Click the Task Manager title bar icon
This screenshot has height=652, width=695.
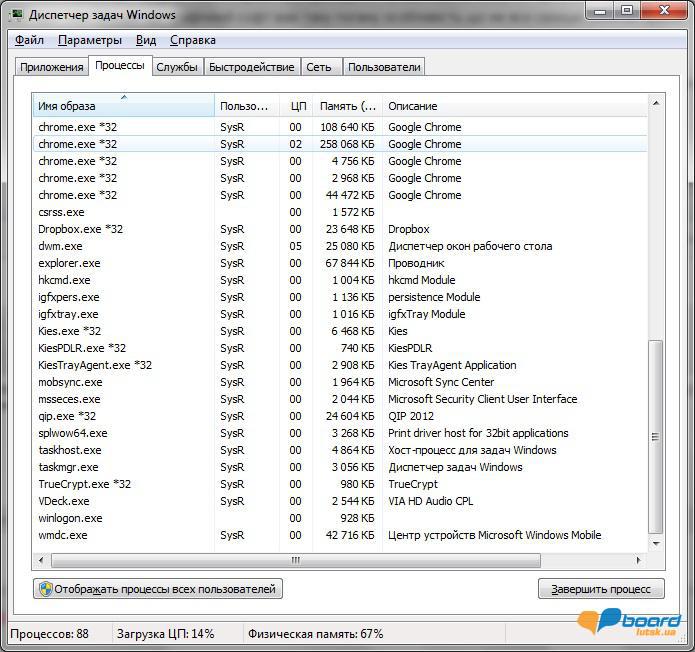[x=17, y=14]
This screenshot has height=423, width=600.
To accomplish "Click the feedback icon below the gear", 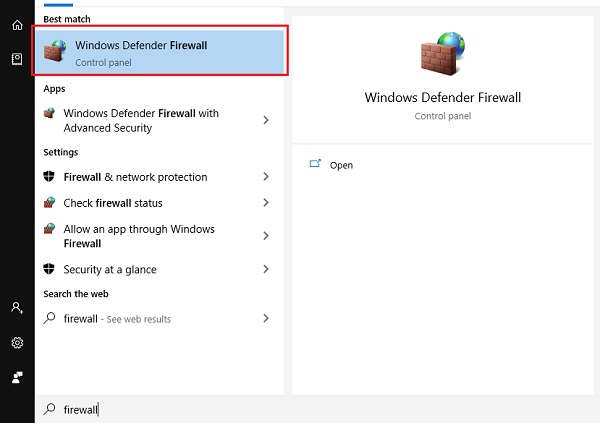I will [x=17, y=377].
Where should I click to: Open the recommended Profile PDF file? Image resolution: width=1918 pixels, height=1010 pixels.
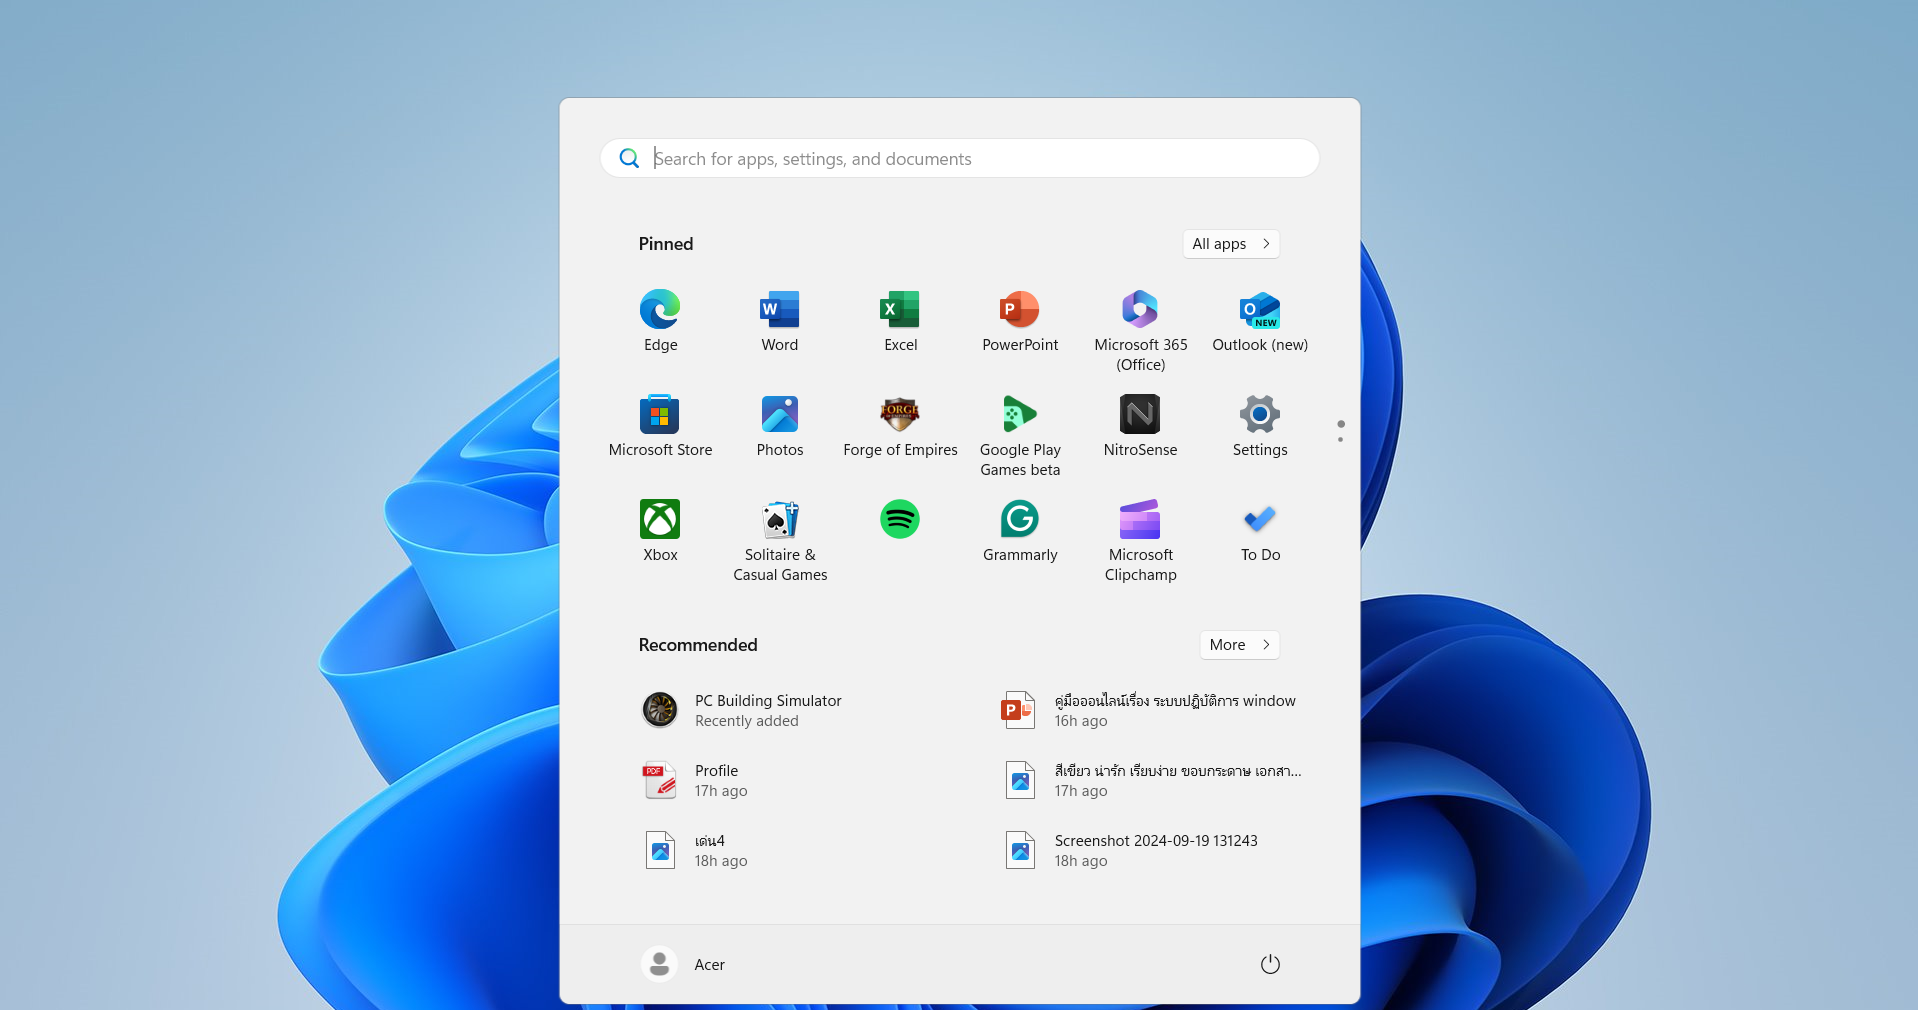pos(716,780)
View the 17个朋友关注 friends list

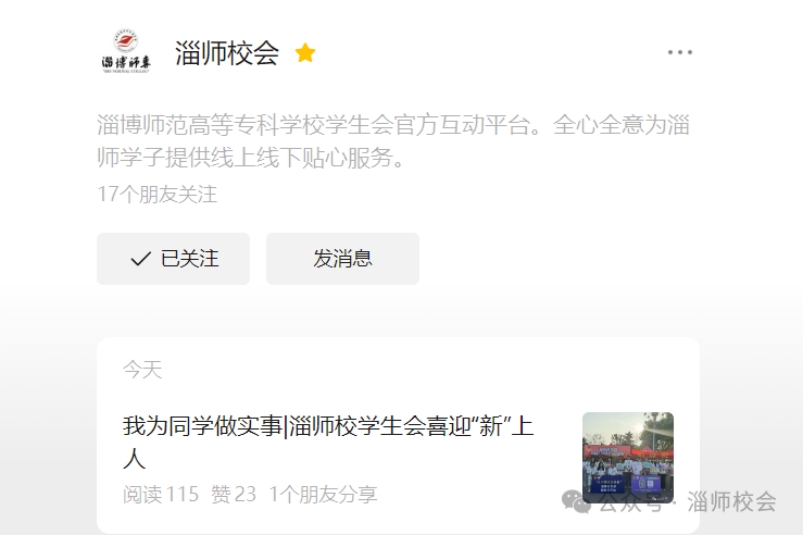click(x=157, y=194)
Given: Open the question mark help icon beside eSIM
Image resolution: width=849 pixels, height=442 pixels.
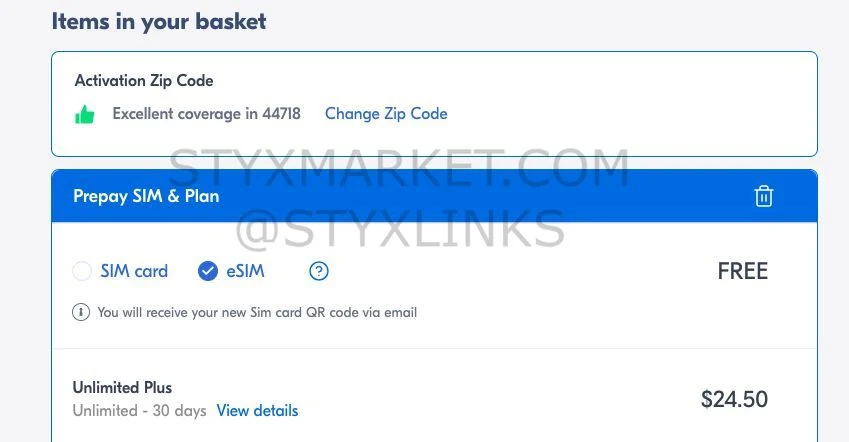Looking at the screenshot, I should [319, 271].
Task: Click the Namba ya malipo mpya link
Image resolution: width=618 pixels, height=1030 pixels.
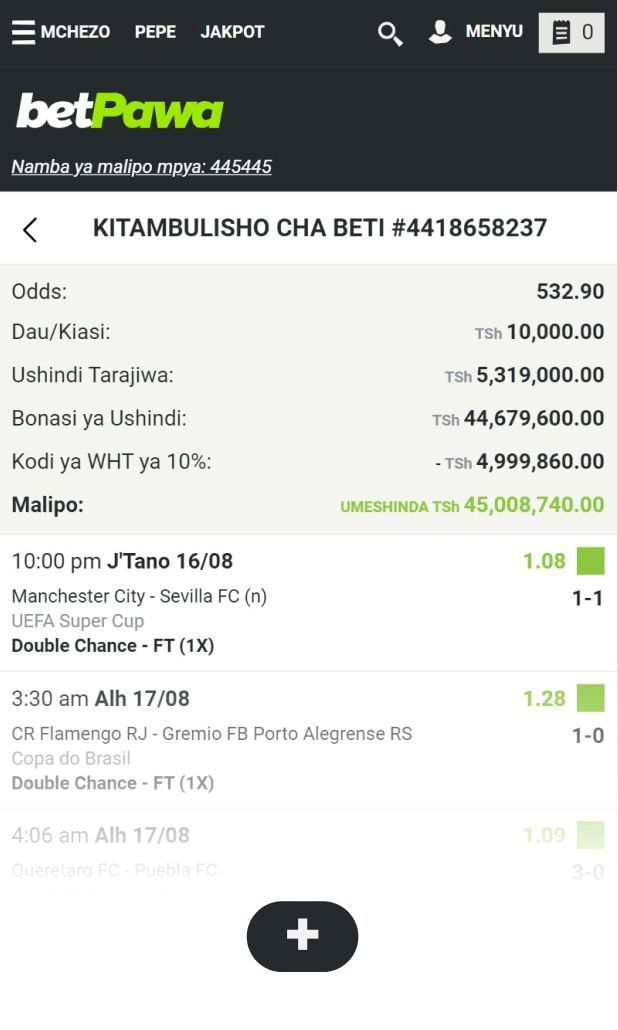Action: pos(141,167)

----

→ Work request
Scan the entries for lines holding the string "Task", then copy every one of them.

→ Result below
Click the Task Manager title bar icon
Task: Click the Namba ya malipo mpya link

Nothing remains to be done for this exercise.